> _Problem statement_:
All that is asked is a faithful reproduction of the entries.

> _Input records_:
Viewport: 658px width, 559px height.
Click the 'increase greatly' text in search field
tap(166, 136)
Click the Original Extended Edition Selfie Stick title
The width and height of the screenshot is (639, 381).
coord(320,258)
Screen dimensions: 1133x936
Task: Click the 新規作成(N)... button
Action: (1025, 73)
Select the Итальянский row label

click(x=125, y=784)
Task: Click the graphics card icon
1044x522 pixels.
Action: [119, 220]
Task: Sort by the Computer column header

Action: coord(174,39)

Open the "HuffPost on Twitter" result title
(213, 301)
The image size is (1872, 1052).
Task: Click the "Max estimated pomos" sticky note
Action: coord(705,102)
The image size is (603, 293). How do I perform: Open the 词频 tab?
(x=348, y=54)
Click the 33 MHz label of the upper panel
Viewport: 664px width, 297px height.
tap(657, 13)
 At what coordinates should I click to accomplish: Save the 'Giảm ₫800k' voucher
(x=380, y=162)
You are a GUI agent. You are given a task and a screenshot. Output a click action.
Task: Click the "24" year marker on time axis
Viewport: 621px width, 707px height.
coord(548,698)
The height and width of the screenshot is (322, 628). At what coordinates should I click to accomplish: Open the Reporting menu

> _Problem solution_:
Viewport: 658px width, 559px height.
Click the 'increase greatly' text in search field
tap(166, 136)
Click the Original Extended Edition Selfie Stick title
The width and height of the screenshot is (639, 381).
coord(320,258)
Screen dimensions: 1133x936
Task: Click the 新規作成(N)... button
Action: (1025, 73)
Select the Итальянский row label

click(x=125, y=784)
Task: Click the graphics card icon
1044x522 pixels.
Action: [119, 220]
Task: Sort by the Computer column header

Action: coord(174,39)

Open the "HuffPost on Twitter" result title
(213, 301)
The image size is (1872, 1052).
Task: Click the "Max estimated pomos" sticky note
Action: coord(705,102)
The image size is (603, 293). How do I perform: Open the 词频 tab?
(x=348, y=54)
Click the 33 MHz label of the upper panel
Viewport: 664px width, 297px height.
tap(657, 13)
 At what coordinates should I click to accomplish: Save the 'Giảm ₫800k' voucher
(x=380, y=162)
You are a GUI agent. You are given a task and a screenshot. Output a click action.
Task: Click the "24" year marker on time axis
Viewport: 621px width, 707px height.
coord(548,698)
The height and width of the screenshot is (322, 628). At what coordinates should I click to accomplish: Open the Reporting menu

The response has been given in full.